Start of Source records
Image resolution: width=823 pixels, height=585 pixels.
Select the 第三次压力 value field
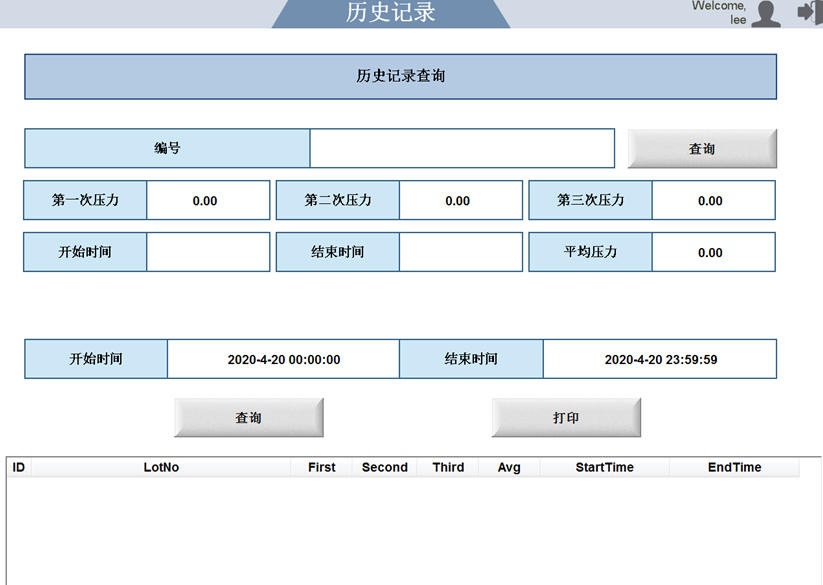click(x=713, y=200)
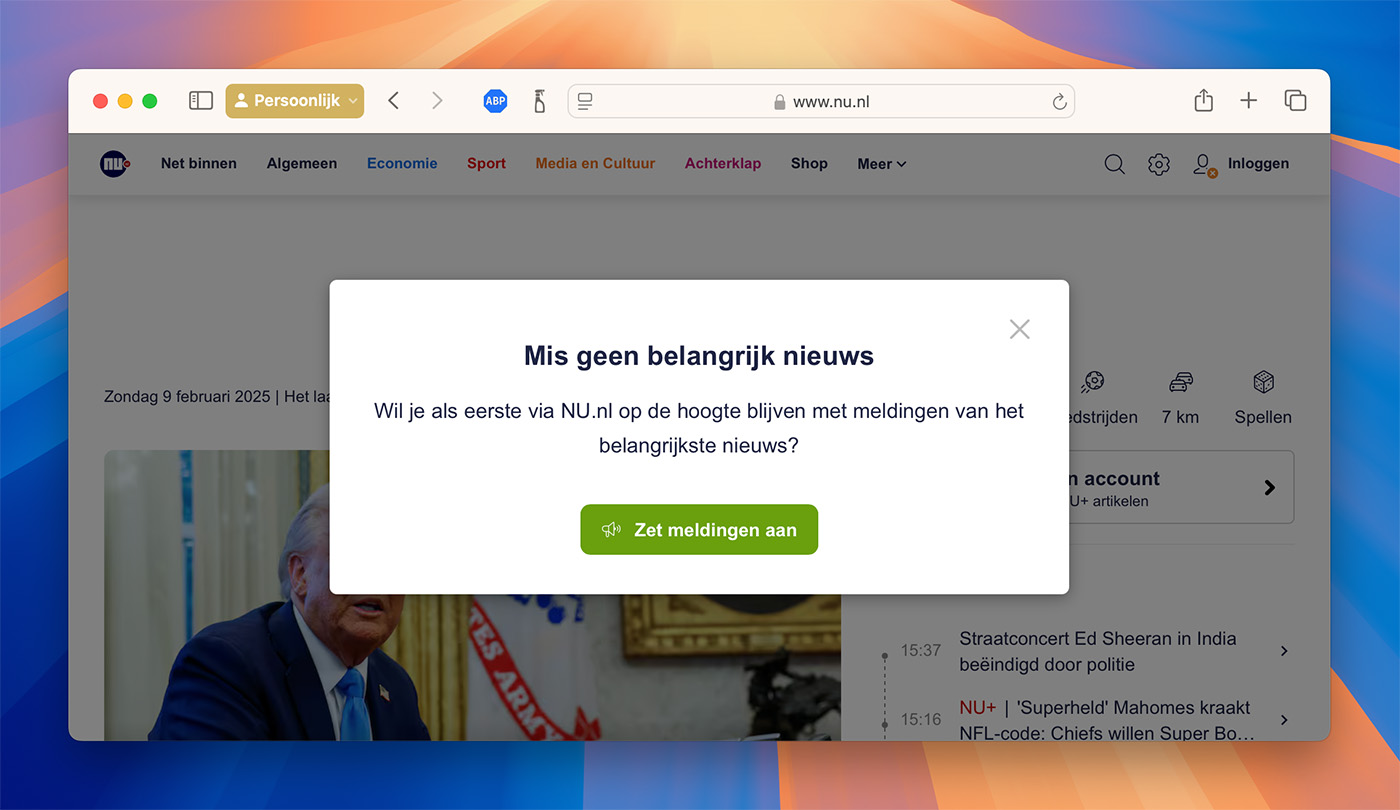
End of Source records
Start of Source records
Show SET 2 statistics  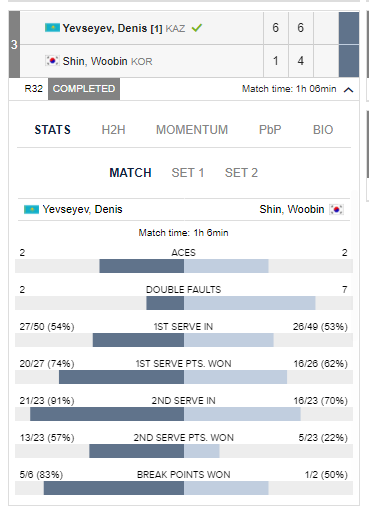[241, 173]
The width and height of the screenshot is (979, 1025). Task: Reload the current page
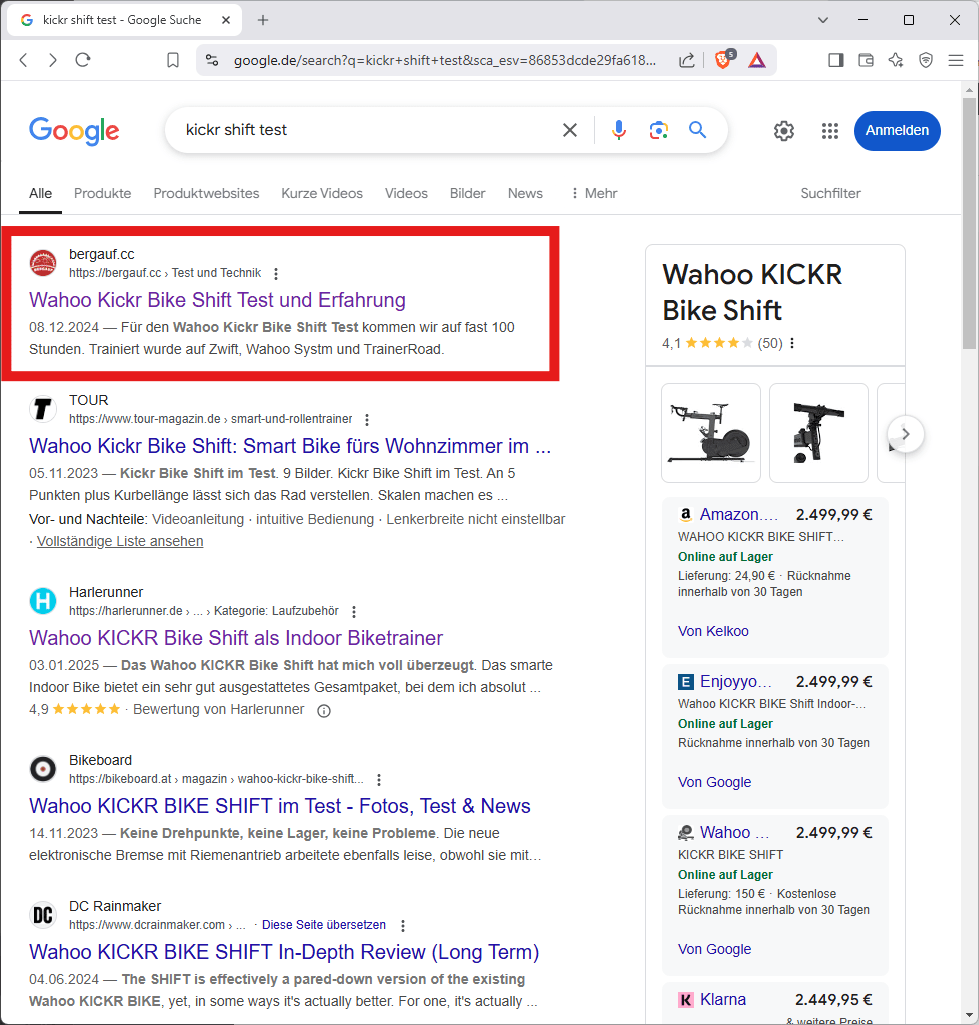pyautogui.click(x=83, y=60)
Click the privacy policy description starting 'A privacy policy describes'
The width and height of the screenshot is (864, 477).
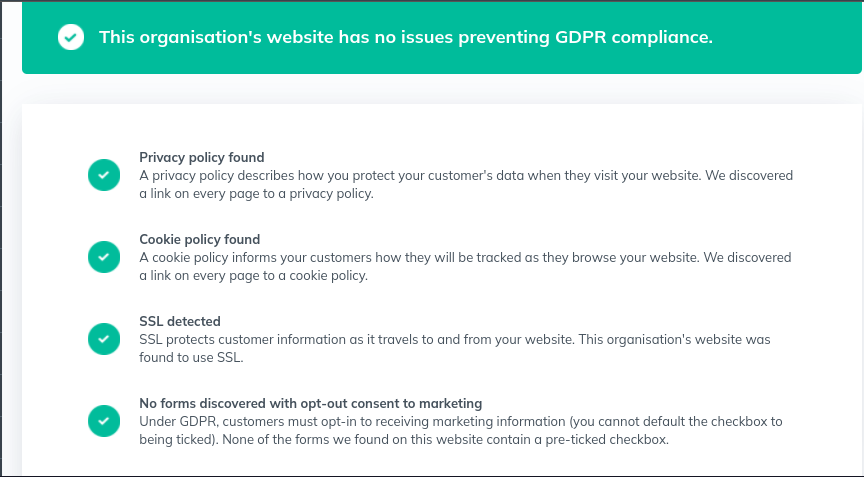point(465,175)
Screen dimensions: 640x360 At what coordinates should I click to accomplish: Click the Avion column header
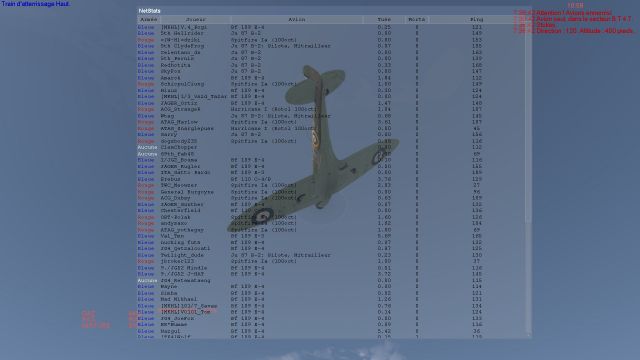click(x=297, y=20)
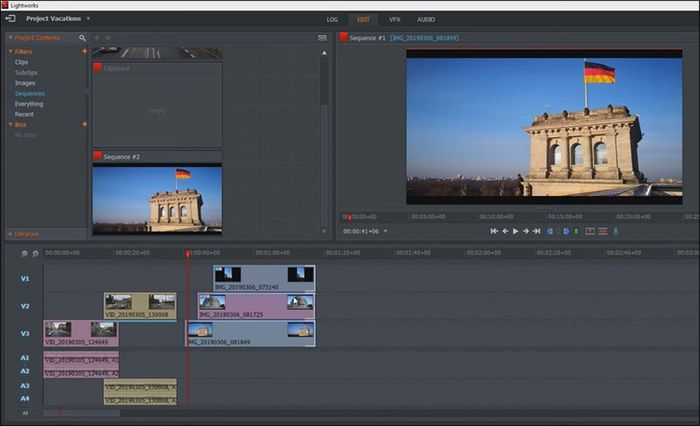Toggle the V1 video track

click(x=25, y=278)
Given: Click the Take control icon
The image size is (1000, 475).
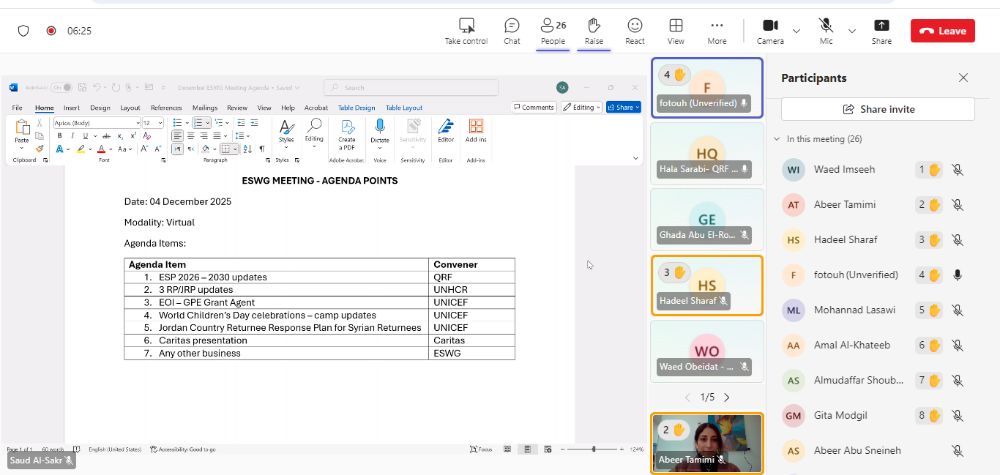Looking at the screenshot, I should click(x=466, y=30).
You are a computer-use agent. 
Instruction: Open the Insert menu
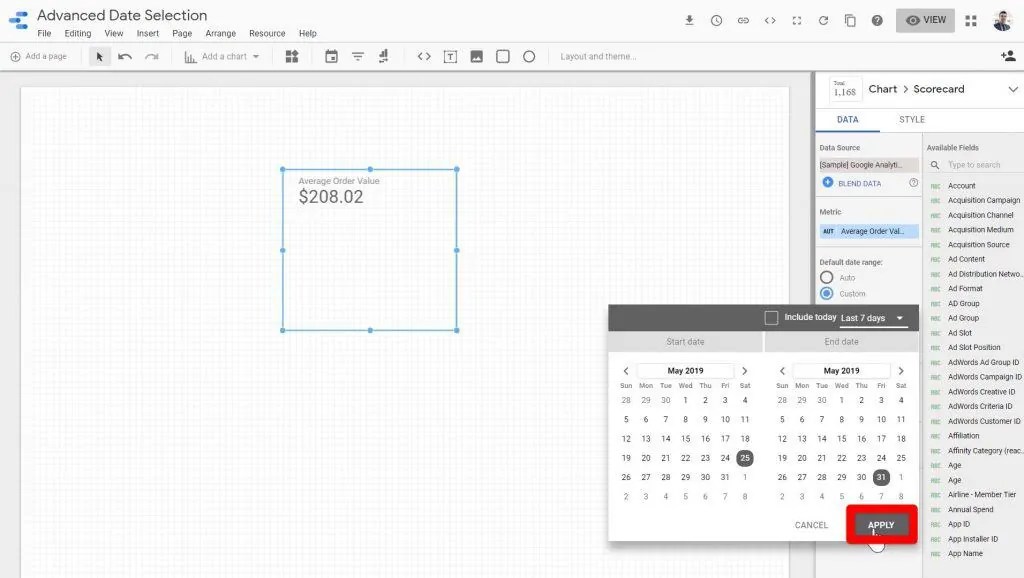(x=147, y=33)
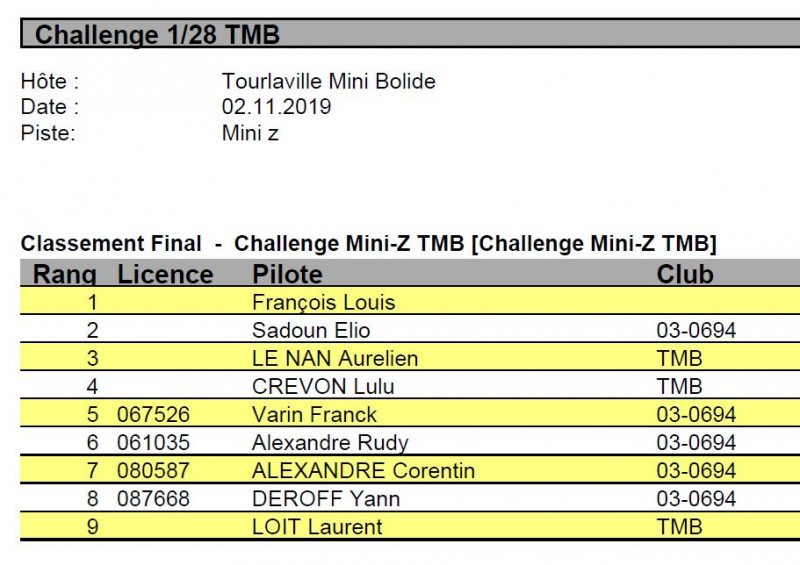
End of Source records
Start of Source records
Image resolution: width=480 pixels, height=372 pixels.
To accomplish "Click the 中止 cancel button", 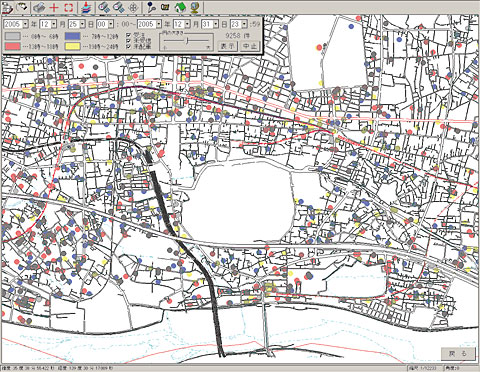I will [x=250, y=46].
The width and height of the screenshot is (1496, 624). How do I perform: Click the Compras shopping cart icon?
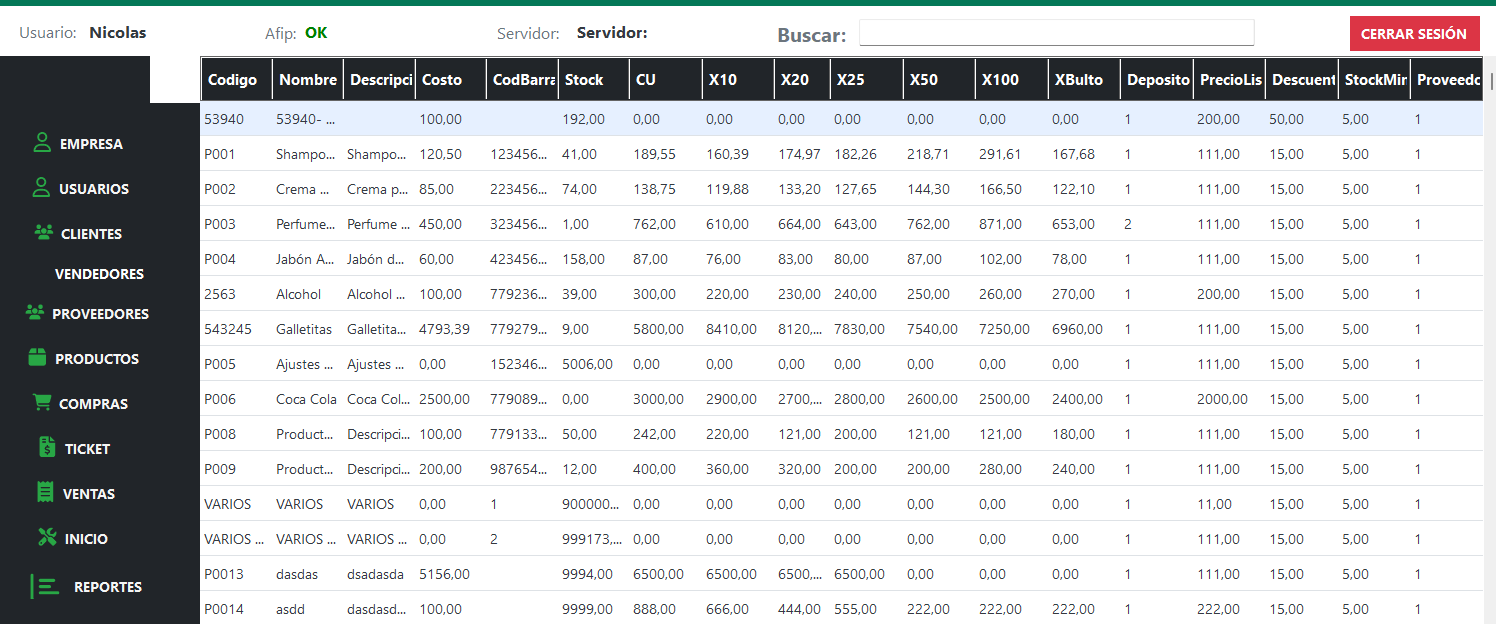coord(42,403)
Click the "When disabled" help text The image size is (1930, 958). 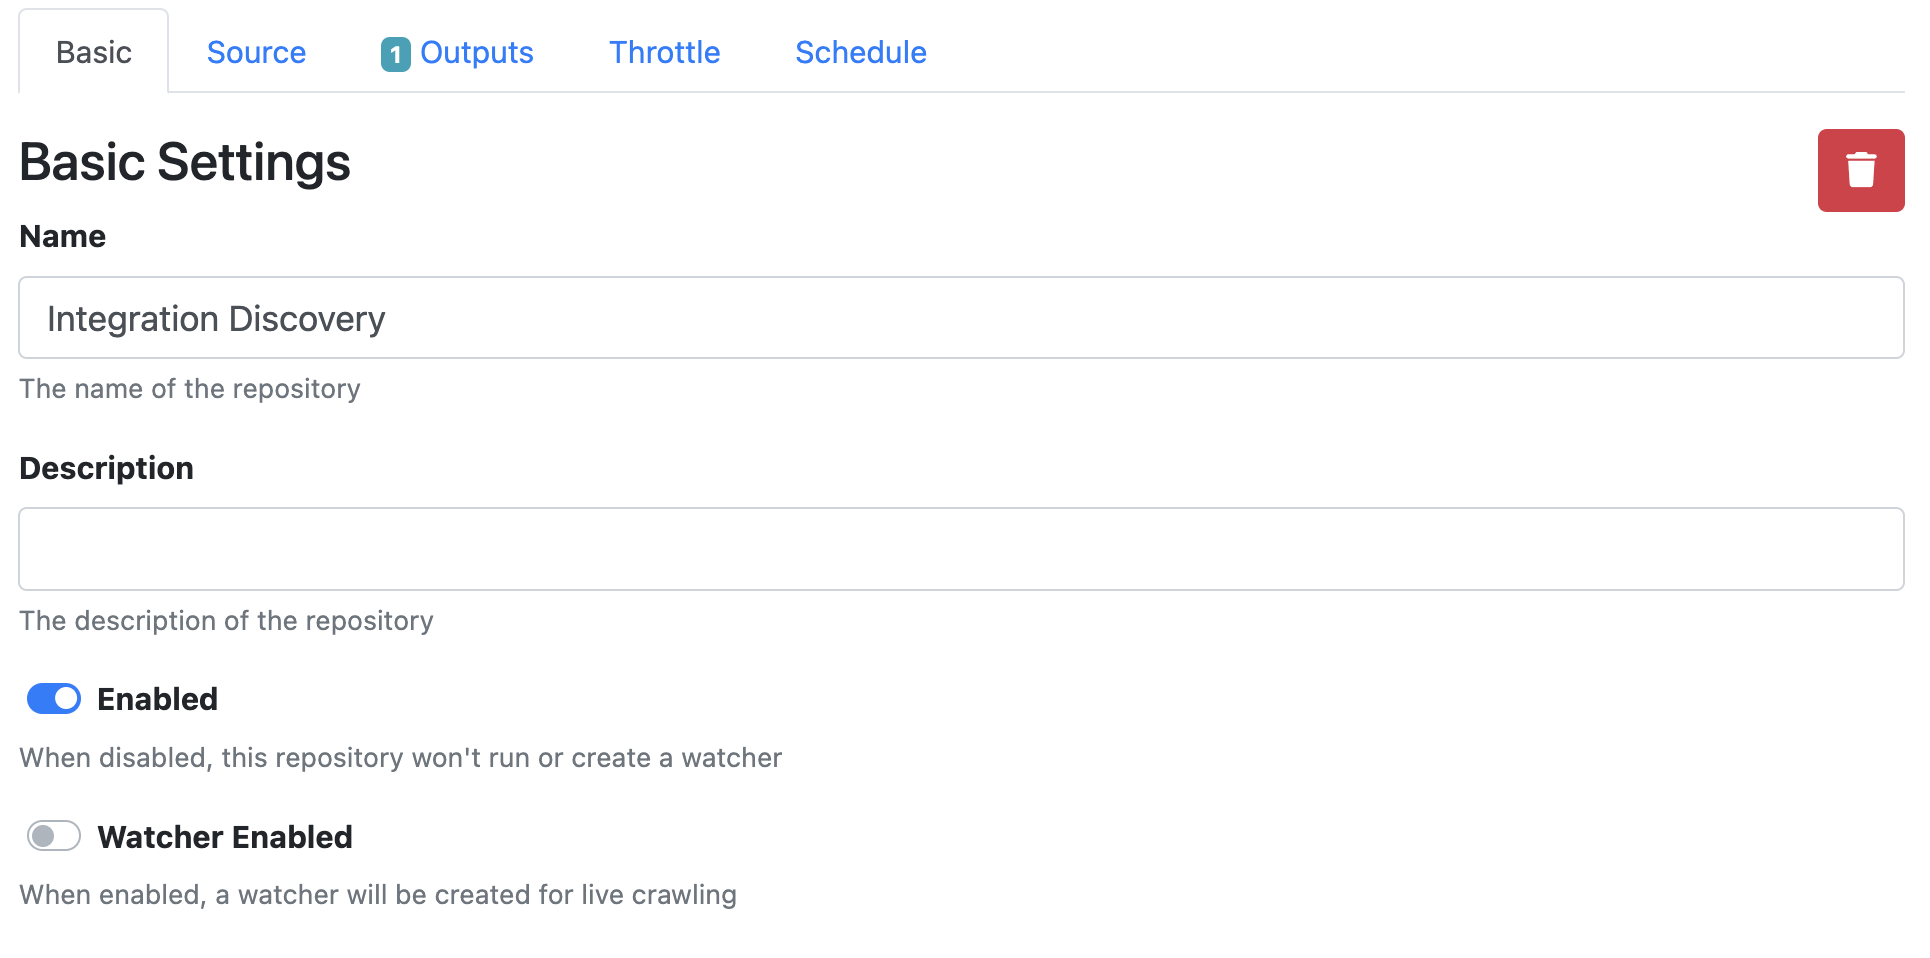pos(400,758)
End of Source records
Say how many lines above hold "resolution", and nothing else.

2